O primeiro dia foi surpresa. De vinte do um e um do dois, aquelas duas virgens do norte minhoto, destacadas militantes da salvação local, trocaram a nossa paciência por abruptas versalhadas, rindo-se em uníssono do silêncio colectivo. Que belos trocos nos deram! Nos seguintes dias, só já lia a palavra troco. Tinha que fugir, já sem riso, sem tolerância e, pior que isso, sem imaginação para entrar. Não porque não quisesse, mas por total incapacidade. Chamava por duas ou três palavras. Nem uma chegava a tempo. Aquele humor tem qualquer cousa de viral. E foi daí que virou melancolia.

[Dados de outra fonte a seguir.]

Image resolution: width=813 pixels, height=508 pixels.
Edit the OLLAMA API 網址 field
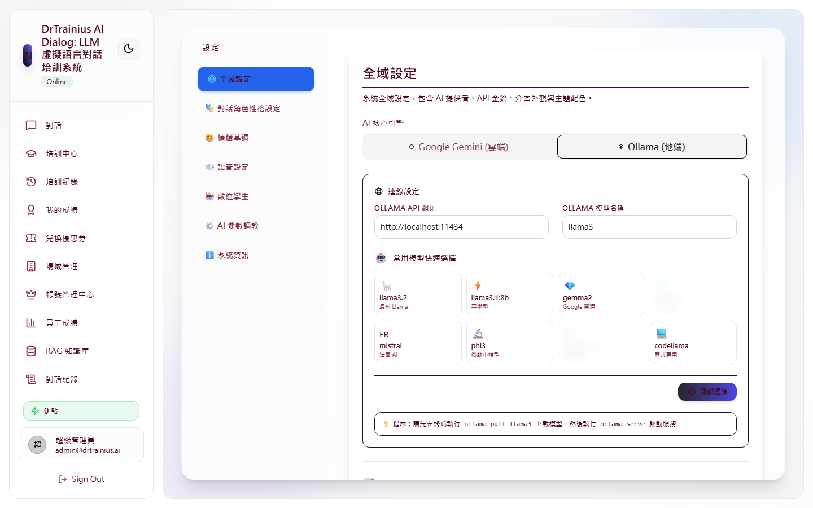461,227
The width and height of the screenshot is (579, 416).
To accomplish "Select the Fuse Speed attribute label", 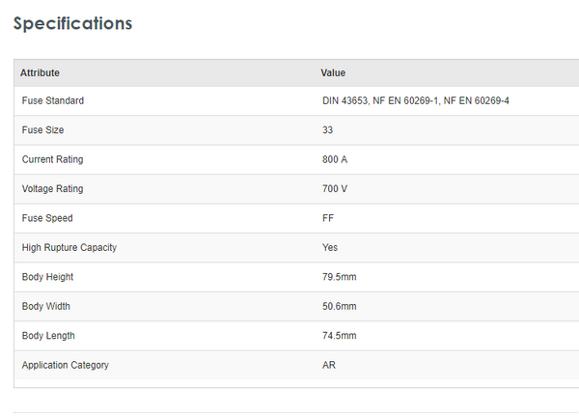I will 47,218.
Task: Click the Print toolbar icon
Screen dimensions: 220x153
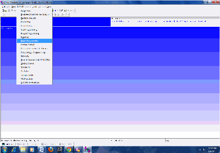Action: pyautogui.click(x=12, y=11)

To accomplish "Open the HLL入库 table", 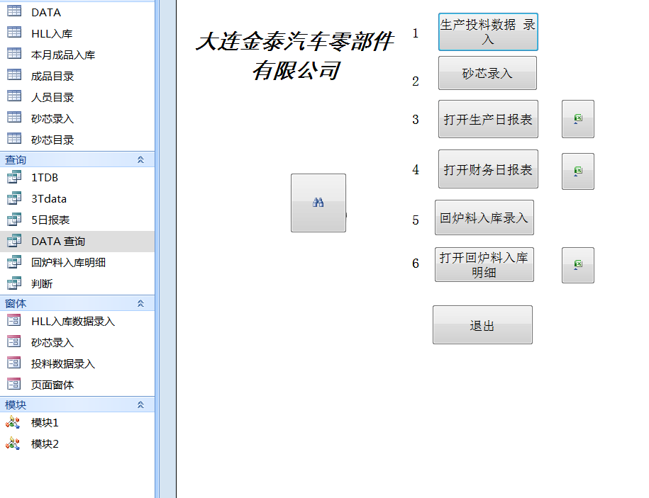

Uma página de ouro velho, aberta a cinquenta anos de caminhada, estava ali num desamparo absoluto, como se Deus desse nozes a quem apenas consome líquidos. Perguntei-me várias vezes: será que, depois do belíssimo número quarenta, já ninguém sente o que é um troco? Já ninguém se ofende? Não pelas referidas comerciantes, que entre si trocaram o que puderam. E aqueles que se dedicam ao ócio "intelectual", que devoram livros e se aborrecem mortalmente de já não terem obrigações? Como é que se deixa uma página daquelas, totalmente em branco? Quem se atreve a abandonar uma herança brasonada e não a protege contra os vandalismos e contra as lembranças vazias? E contra o frio que há nas noites que habitamos?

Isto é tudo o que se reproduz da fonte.